La resistenza al fuoco: l'approfondimento completo INAIL

A inaugurare la serie di approfondimenti e dei focus su singoli casi studio, viene pubblicato il volume INAIL "La resistenza al fuoco degli elementi strutturali”, curato dai ricercatori del Dit insieme agli altri autori del gruppo di lavoro e con il contributo di alcuni professionisti del settore, disponibile online sul portale Inail nella sezione "Pubblicazioni" dell’area "Comunicazione".

A questo primo testo, ne seguiranno altri relativi alle misure della strategia antincendio presenti nel Codice:

  • la reazione al fuoco;
  • la compartimentazione;
  • l’esodo;
  • la gestione della sicurezza antincendio;
  • il controllo dell'incendio;
  • la rivelazione e l’allarme;
  • il controllo di fumi e calore;
  • l’operatività antincendio;
  • la sicurezza degli impianti tecnologici e di servizio.

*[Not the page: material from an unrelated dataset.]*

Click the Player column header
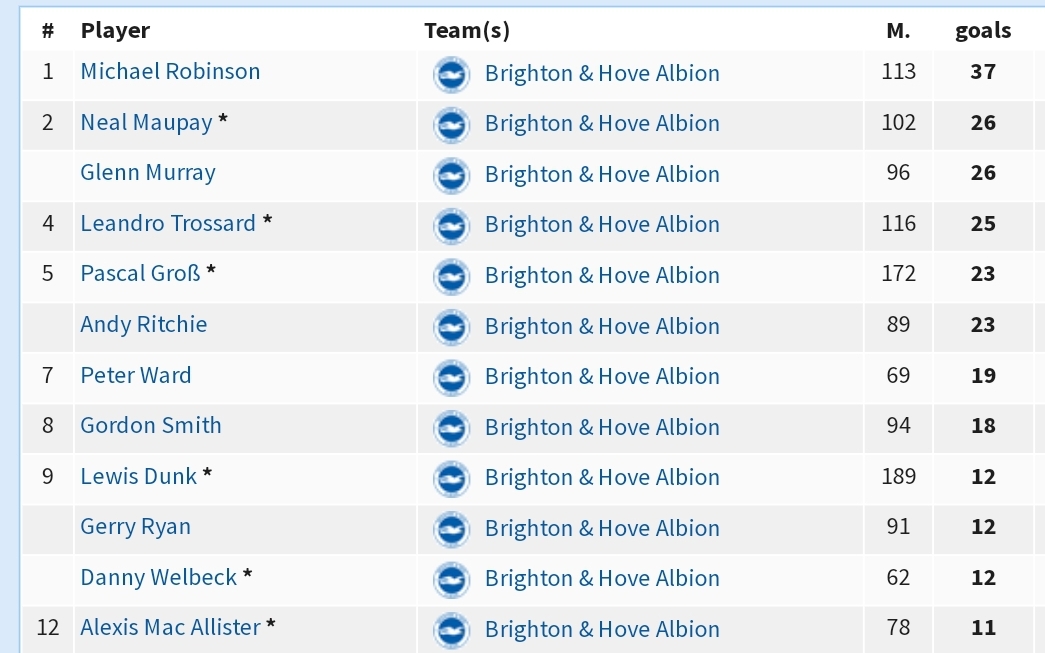This screenshot has height=653, width=1045. pos(115,31)
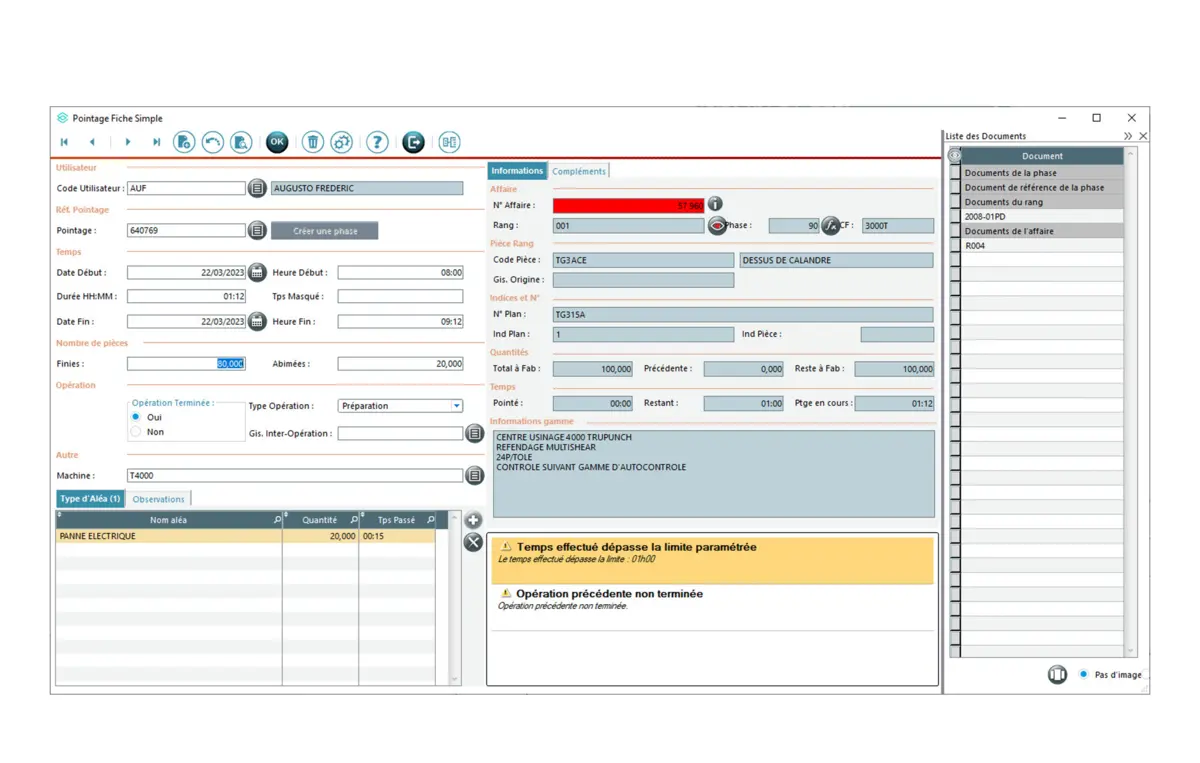Select the trash delete icon on toolbar
This screenshot has width=1200, height=763.
(313, 142)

I casi studio come apprendimento degli strumenti del Codice

Come spiegano gli autori nella descrizione degli obiettivi, "l’utilizzo della metodologia del caso studio, normalmente utilizzata nel campo della ricerca empirica come approfondimento di una questione, nello specifico si ritiene possa favorire l’apprendimento dei metodi e degli strumenti offerti dal Codice, illustrandone l’applicazione pratica in contesti reali".

Dopo un’introduzione sulla normativa europea e su quella italiana relative ai requisiti base delle opere di costruzione, il volume si sofferma sulle azioni meccaniche e termiche operanti sulle strutture esposte al fuoco, analizzando la modellazione dell’incendio e la valutazione della resistenza al fuoco attraverso vari metodi (sperimentale, tabellare e analitico) e l’utilizzo di metodologie di calcolo semplificato e avanzato.

Dal calcestruzzo al legno, la resistenza dei materiali alle fiamme

Si passa poi alle opportunità offerte ai progettisti dal Codice con l’esposizione dei singoli casi studio di resistenza al fuoco declinati varie tipologie di materiale: calcestruzzo armato semplice e precompresso, acciaio, acciaio e calcestruzzo, legno, murature portanti, alluminio.

Completano la trattazione due appendici:

  • una con lo studio di curve d’incendio, con ipotesi di fiamme in azione in un deposito di lavorati in legno e in un archivio;
  • l’altra con l’applicazione del metodo analitico avanzato per la valutazione della resistenza al fuoco di un’intera struttura, con l’esempio di un incendio in una fabbrica con deposito di materiale combustibile.